BRAF inhibitors induce rapid responses but the median time to progression is less than 7 months. When exposed to targeted inhibitors (such as the BRAF inhibitor, MEK inhibitor, NRAS inhibitor, c-KIT inhibitor), the tumor itself dies quickly, potentially increasing endogenous antigenicity. Combined with immunotherapy such as high-dose IL-2, anti-CTLA-4 or anti-PD-1, immune effect may be enhanced. Therefore, concurrent or sequential combinations of immunotherapy and targeted therapy have a strong rationale and potentially a huge impact in the management of advanced or metastatic melanoma. Currently, there is no randomized trial to provide insight on the appropriate sequencing of all the available choices. A recent single institution retrospective analysis included 34 BRAF mutation positive patients. Six patients received ipilimumab and then BRAF inhibitor and 28 patients were treated with BRAF inhibitor before receiving ipilimumab. Among the 28 patients that received BRAF inhibitor first, the median time to disease progression was 3.6 months and 12 out of 28 patients had rapid disease progression that resulted in death. These 12 patients were unable to complete induction doses with ipilimumab and their overall survival was 5.7 months. In the 16 patients that were able to complete induction therapy with ipilimumab, the medial overall survival was 18.6 months (95 % CI: 3.2–41.3; p < 0.0001). The median overall survival for all patients in this group was 14.3 months [70]. The six patients that received ipilimumab followed by BRAF inhibitors, were alive at 11.2 months. The median time to progression with ipilimumab was 3.4 months. The authors suggested to consider starting therapy with ipilimumab first and then follow with BRAF inhibition [70].

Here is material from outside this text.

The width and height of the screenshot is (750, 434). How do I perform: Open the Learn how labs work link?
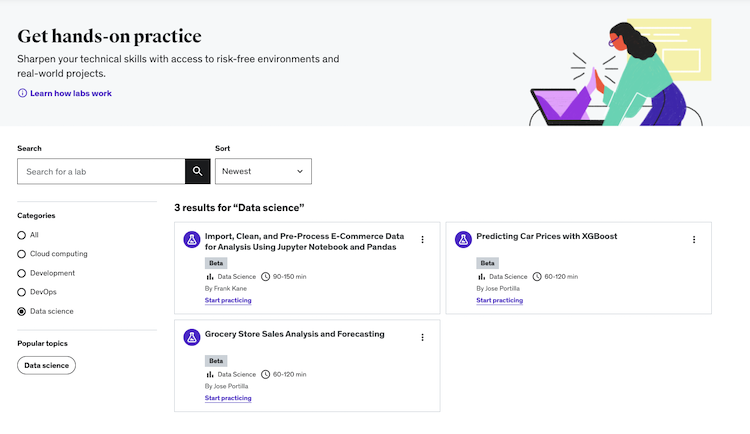(x=70, y=93)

We propose a management algorithm for patients with advanced melanoma (Fig. 28.4). Currently there are no published guidelines that have established which drug to use front line or how to combine with immunotherapies. On-going clinical trials are elucidating this question. Our recommendation is to offer patients with melanoma participation in judicious clinical trials.